══ DATA PROVIDED

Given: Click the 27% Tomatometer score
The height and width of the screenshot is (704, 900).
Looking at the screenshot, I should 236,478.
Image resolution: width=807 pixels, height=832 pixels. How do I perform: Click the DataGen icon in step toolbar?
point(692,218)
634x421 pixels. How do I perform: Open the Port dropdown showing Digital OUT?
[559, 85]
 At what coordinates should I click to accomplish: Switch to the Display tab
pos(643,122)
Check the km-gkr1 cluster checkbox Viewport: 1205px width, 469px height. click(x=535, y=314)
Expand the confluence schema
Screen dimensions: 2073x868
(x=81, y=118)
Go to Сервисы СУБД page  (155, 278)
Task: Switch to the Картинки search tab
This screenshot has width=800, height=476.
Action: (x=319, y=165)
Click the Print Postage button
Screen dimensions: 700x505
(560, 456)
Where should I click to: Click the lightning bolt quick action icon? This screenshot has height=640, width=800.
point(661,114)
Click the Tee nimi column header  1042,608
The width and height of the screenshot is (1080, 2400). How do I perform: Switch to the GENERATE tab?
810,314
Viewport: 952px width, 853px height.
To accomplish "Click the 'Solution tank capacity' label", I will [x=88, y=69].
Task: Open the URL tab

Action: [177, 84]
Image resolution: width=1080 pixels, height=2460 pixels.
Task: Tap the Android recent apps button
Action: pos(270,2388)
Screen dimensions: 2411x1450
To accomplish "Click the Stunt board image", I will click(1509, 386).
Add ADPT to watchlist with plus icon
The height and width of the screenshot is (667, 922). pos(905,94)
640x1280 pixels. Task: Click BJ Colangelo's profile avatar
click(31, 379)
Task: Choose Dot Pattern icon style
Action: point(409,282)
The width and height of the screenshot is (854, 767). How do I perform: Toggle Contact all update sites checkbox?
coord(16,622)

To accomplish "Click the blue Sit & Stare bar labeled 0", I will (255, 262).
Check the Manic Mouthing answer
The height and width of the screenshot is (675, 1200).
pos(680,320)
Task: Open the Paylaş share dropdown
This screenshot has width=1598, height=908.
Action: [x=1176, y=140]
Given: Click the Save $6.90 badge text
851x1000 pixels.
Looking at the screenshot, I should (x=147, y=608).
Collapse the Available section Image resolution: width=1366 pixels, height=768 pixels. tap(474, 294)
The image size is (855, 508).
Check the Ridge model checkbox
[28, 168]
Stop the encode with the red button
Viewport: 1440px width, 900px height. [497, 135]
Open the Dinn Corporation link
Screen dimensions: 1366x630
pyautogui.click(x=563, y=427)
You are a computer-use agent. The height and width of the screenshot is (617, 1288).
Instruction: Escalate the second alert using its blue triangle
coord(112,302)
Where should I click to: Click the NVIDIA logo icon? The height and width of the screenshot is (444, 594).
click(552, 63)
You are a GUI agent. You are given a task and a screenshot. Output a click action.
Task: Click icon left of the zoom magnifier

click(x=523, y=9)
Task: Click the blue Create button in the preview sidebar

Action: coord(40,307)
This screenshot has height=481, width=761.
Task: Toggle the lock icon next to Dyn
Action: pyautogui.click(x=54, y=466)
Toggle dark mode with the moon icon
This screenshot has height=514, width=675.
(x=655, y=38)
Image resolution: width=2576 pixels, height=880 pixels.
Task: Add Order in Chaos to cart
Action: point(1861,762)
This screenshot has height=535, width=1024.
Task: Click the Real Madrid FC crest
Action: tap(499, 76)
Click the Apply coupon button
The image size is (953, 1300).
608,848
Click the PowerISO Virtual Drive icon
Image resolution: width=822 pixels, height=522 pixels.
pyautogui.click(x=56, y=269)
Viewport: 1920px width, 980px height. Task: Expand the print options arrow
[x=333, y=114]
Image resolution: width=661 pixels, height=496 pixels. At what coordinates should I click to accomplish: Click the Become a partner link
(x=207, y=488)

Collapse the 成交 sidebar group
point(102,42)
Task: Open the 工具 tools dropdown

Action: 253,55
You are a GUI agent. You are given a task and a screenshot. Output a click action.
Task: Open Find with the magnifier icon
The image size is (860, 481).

════

> PROBLEM STATEMENT
Copy out the entries. Change nothing.

> SOLUTION TO THIS EXERCISE
Given: Click the 27% Tomatometer score
The height and width of the screenshot is (704, 900).
Looking at the screenshot, I should 236,478.
Image resolution: width=807 pixels, height=832 pixels. How do I perform: Click the DataGen icon in step toolbar?
point(692,218)
634x421 pixels. How do I perform: Open the Port dropdown showing Digital OUT?
[559, 85]
 At what coordinates should I click to accomplish: Switch to the Display tab
pos(643,122)
Check the km-gkr1 cluster checkbox Viewport: 1205px width, 469px height. click(x=535, y=314)
Expand the confluence schema
Screen dimensions: 2073x868
(x=81, y=118)
Go to Сервисы СУБД page  (155, 278)
Task: Switch to the Картинки search tab
This screenshot has width=800, height=476.
Action: (x=319, y=165)
Click the Print Postage button
Screen dimensions: 700x505
(560, 456)
Where should I click to: Click the lightning bolt quick action icon? This screenshot has height=640, width=800.
point(661,114)
Click the Tee nimi column header  1042,608
The width and height of the screenshot is (1080, 2400). How do I perform: Switch to the GENERATE tab?
810,314
Viewport: 952px width, 853px height.
To accomplish "Click the 'Solution tank capacity' label", I will [x=88, y=69].
Task: Open the URL tab

Action: [177, 84]
Image resolution: width=1080 pixels, height=2460 pixels.
Task: Tap the Android recent apps button
Action: pos(270,2388)
Screen dimensions: 2411x1450
To accomplish "Click the Stunt board image", I will click(1509, 386).
Add ADPT to watchlist with plus icon
The height and width of the screenshot is (667, 922). pos(905,94)
640x1280 pixels. Task: Click BJ Colangelo's profile avatar
click(31, 379)
Task: Choose Dot Pattern icon style
Action: point(409,282)
The width and height of the screenshot is (854, 767). How do I perform: Toggle Contact all update sites checkbox?
coord(16,622)

To accomplish "Click the blue Sit & Stare bar labeled 0", I will (255, 262).
Check the Manic Mouthing answer
The height and width of the screenshot is (675, 1200).
pos(680,320)
Task: Open the Paylaş share dropdown
This screenshot has width=1598, height=908.
Action: [x=1176, y=140]
Given: Click the Save $6.90 badge text
851x1000 pixels.
Looking at the screenshot, I should (x=147, y=608).
Collapse the Available section Image resolution: width=1366 pixels, height=768 pixels. tap(474, 294)
The image size is (855, 508).
Check the Ridge model checkbox
[28, 168]
Stop the encode with the red button
Viewport: 1440px width, 900px height. [497, 135]
Open the Dinn Corporation link
Screen dimensions: 1366x630
pyautogui.click(x=563, y=427)
You are a computer-use agent. The height and width of the screenshot is (617, 1288).
Instruction: Escalate the second alert using its blue triangle
coord(112,302)
Where should I click to: Click the NVIDIA logo icon? The height and width of the screenshot is (444, 594).
click(552, 63)
You are a GUI agent. You are given a task and a screenshot. Output a click action.
Task: Click icon left of the zoom magnifier

click(x=523, y=9)
Task: Click the blue Create button in the preview sidebar

Action: coord(40,307)
This screenshot has height=481, width=761.
Task: Toggle the lock icon next to Dyn
Action: pyautogui.click(x=54, y=466)
Toggle dark mode with the moon icon
This screenshot has height=514, width=675.
(x=655, y=38)
Image resolution: width=2576 pixels, height=880 pixels.
Task: Add Order in Chaos to cart
Action: point(1861,762)
This screenshot has height=535, width=1024.
Task: Click the Real Madrid FC crest
Action: tap(499, 76)
Click the Apply coupon button
The image size is (953, 1300).
608,848
Click the PowerISO Virtual Drive icon
Image resolution: width=822 pixels, height=522 pixels.
pyautogui.click(x=56, y=269)
Viewport: 1920px width, 980px height. Task: Expand the print options arrow
[x=333, y=114]
Image resolution: width=661 pixels, height=496 pixels. At what coordinates should I click to accomplish: Click the Become a partner link
(x=207, y=488)

Collapse the 成交 sidebar group
point(102,42)
Task: Open the 工具 tools dropdown

Action: 253,55
You are a GUI agent. You are given a task and a screenshot. Output a click action.
Task: Open Find with the magnifier icon
The image size is (860, 481).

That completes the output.